SPL Programming - 11.1 [Big data] Big data and cursor
We’ll talk about how to deal with big data in this chapter.
The so-called big data here refers to the data that cannot be loaded in the memory. It is generally stored on the hard disk in the form of file or in the database (also on the hard disk). This book does not involve the database, but only the big data in the file.
Excel files are generally not too large (it has the maximum number of rows). Large files are usually in the txt or csv format mentioned before. According to the memory of modern computers, it takes tens of millions or even hundreds of millions of lines (number of records) of data to be big, and the file size will be several G or dozens of G or more.
In fact, we rarely encounter such a large amount of data in our daily desktop work, so the operation methods mentioned before are sufficient in most scenarios. However, as a complete book, we still introduce the processing methods of big data.
Is there any difference between big data and the data we processed earlier? Can’t the methods we learned earlier be used?
The processing methods described in the previous chapters are all for data in memory. The file data used is also processed after being read into memory.
Because the CPU can only directly process the data in memory, it can not directly process the hard disk and other non memory data.
Can we do this: give an address for all the data on the hard disk, temporarily read it into the memory from the hard disk when we need to use it, throw it away when it has been used, and write it back to the hard disk if we need to change it, and this way it looks like directly operating a large piece of memory.
In theory, it is possible. Indeed, there are programs in some scenarios that do this (Windows has a system cache to do this). But it is hard for structured data operation to do this.

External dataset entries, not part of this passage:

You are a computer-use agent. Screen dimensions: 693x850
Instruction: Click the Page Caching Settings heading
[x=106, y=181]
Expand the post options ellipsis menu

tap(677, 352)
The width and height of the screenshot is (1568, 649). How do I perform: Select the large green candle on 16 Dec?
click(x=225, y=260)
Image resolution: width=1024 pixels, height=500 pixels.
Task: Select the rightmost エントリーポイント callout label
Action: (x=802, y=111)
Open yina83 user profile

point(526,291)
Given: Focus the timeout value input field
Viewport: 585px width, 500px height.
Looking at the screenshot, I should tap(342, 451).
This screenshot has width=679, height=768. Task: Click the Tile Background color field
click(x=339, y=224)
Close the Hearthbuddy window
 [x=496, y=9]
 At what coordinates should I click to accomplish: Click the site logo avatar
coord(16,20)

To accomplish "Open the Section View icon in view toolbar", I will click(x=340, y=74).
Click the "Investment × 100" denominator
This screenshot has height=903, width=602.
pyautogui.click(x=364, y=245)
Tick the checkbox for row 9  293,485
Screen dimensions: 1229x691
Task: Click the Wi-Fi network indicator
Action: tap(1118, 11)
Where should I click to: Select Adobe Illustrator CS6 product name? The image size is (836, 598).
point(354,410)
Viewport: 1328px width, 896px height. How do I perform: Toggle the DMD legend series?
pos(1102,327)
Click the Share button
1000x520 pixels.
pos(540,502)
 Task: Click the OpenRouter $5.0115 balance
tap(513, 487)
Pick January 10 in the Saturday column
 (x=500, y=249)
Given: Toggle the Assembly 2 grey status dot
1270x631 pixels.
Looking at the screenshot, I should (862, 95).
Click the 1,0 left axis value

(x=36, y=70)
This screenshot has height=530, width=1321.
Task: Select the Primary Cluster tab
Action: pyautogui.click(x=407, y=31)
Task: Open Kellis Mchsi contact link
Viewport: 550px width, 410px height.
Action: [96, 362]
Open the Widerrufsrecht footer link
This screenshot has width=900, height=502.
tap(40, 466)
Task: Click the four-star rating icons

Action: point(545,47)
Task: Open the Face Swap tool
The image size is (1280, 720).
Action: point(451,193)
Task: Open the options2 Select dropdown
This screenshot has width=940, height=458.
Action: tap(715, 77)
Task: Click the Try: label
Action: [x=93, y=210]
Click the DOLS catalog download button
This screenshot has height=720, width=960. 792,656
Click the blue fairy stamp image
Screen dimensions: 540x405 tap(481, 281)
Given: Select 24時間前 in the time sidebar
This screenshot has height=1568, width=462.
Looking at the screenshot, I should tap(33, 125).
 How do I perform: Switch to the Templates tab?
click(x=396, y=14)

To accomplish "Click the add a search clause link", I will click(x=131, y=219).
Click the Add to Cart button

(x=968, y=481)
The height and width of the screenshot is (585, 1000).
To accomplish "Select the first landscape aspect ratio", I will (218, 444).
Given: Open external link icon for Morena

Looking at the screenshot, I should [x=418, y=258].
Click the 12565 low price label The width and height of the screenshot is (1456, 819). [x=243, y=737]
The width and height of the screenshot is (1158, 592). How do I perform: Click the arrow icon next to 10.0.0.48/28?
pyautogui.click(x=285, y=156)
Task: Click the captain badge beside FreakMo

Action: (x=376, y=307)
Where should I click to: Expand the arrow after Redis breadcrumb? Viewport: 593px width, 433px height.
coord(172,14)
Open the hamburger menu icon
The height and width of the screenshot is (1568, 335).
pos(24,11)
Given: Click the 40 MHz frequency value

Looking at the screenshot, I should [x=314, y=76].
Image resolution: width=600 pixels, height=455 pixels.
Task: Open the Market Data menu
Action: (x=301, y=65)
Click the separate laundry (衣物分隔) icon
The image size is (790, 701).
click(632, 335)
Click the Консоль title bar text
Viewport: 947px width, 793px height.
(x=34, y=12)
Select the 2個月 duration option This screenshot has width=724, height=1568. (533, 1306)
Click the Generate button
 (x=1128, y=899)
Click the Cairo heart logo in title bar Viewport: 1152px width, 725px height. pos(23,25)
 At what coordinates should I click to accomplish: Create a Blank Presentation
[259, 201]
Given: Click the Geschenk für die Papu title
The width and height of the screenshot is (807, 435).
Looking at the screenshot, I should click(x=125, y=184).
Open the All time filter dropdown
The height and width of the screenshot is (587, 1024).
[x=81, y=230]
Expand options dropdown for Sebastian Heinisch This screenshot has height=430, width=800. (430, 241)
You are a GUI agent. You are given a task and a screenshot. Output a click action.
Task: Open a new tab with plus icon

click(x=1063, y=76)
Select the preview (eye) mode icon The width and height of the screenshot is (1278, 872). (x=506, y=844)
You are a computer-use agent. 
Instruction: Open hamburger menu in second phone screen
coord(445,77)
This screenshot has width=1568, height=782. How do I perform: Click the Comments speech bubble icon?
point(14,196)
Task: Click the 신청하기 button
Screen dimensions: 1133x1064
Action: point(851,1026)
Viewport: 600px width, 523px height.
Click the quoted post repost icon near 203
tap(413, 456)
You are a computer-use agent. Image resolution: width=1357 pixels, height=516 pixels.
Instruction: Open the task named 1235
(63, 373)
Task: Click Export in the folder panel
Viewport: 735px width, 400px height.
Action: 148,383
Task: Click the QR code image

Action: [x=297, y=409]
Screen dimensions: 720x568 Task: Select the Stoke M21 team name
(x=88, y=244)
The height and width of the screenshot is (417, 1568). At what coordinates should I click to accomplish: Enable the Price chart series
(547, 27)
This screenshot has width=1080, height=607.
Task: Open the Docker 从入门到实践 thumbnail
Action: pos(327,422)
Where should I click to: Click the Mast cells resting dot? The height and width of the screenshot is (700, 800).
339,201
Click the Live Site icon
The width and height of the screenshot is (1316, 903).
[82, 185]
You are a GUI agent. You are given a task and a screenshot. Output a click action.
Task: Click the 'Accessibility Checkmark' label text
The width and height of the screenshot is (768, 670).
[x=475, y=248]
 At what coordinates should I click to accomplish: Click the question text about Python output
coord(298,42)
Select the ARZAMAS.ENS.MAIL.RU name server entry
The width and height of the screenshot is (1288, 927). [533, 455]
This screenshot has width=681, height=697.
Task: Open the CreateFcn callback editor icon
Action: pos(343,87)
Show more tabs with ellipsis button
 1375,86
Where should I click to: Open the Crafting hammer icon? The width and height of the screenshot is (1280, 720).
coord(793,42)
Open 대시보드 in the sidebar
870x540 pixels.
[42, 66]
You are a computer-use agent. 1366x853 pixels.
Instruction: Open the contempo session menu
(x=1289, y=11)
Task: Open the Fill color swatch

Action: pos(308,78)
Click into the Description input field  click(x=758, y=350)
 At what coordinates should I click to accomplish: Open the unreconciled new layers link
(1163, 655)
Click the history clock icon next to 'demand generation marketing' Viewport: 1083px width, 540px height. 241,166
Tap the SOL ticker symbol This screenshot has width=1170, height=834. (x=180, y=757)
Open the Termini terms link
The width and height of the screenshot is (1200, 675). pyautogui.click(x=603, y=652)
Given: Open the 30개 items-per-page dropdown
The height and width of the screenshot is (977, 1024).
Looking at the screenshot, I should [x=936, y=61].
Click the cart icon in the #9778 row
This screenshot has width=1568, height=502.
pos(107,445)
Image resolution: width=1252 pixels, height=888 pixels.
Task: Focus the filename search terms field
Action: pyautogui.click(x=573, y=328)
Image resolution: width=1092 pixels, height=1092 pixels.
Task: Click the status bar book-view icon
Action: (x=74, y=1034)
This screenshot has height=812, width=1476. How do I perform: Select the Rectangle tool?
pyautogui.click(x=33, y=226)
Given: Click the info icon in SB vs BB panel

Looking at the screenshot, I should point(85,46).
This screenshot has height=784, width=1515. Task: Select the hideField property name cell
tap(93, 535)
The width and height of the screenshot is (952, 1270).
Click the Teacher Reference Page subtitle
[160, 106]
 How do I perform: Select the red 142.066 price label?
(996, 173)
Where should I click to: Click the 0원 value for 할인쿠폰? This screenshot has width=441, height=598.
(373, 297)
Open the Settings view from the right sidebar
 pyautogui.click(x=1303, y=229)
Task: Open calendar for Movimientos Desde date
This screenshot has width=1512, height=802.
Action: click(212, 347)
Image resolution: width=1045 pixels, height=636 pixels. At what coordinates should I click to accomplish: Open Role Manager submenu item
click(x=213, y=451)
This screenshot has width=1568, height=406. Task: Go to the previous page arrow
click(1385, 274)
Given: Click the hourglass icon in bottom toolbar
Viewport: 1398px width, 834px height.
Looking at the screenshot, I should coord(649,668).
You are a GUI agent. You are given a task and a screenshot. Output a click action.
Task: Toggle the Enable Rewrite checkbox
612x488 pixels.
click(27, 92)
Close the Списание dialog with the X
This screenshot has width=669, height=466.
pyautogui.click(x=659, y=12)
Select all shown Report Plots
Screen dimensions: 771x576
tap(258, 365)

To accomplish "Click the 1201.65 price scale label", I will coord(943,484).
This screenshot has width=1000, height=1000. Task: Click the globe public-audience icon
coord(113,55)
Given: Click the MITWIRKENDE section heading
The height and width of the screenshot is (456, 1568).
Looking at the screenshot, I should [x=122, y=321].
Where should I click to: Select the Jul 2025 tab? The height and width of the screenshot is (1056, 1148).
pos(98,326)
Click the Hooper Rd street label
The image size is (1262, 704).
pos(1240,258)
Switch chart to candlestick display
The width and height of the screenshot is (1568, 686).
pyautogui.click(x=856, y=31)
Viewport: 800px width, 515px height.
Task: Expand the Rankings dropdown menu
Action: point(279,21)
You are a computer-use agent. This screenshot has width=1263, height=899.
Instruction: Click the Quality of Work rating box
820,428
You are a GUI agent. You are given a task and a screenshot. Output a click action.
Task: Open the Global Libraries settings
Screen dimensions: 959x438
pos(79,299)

Is that because there is any essential difference between memory and hard disk?
Yes, in IT terms, memory allows random small-piece accessing, that is, the data under an address can be retrieved by randomly giving the address of a piece of memory. For example, when using a sequence, we can access any member with a sequence number.
The hard disk can’t do that.
The hard disk is more suitable for continuous batch accessing. It can only read and write the whole block, at least one minimum unit at a time (the specific size is related to the operating system. At present, most computers are 4096 bytes, and bytes are used to measure the space occupied by data. It doesn’t matter if you don’t understand it, and it doesn’t affect your understanding), and to only read an integer (only 4 or 8 bytes, and it will be smaller if compressed) will have to read in the whole block. If a large number of small pieces of data at various addresses are read (many places are accessed, and each place has a small piece of data, which is actually a very common situation), the amount of data read is actually very large, resulting in poor performance. The old mechanical hard disk can not support high-frequency random access (even reading the whole block), and the performance degradation is very serious.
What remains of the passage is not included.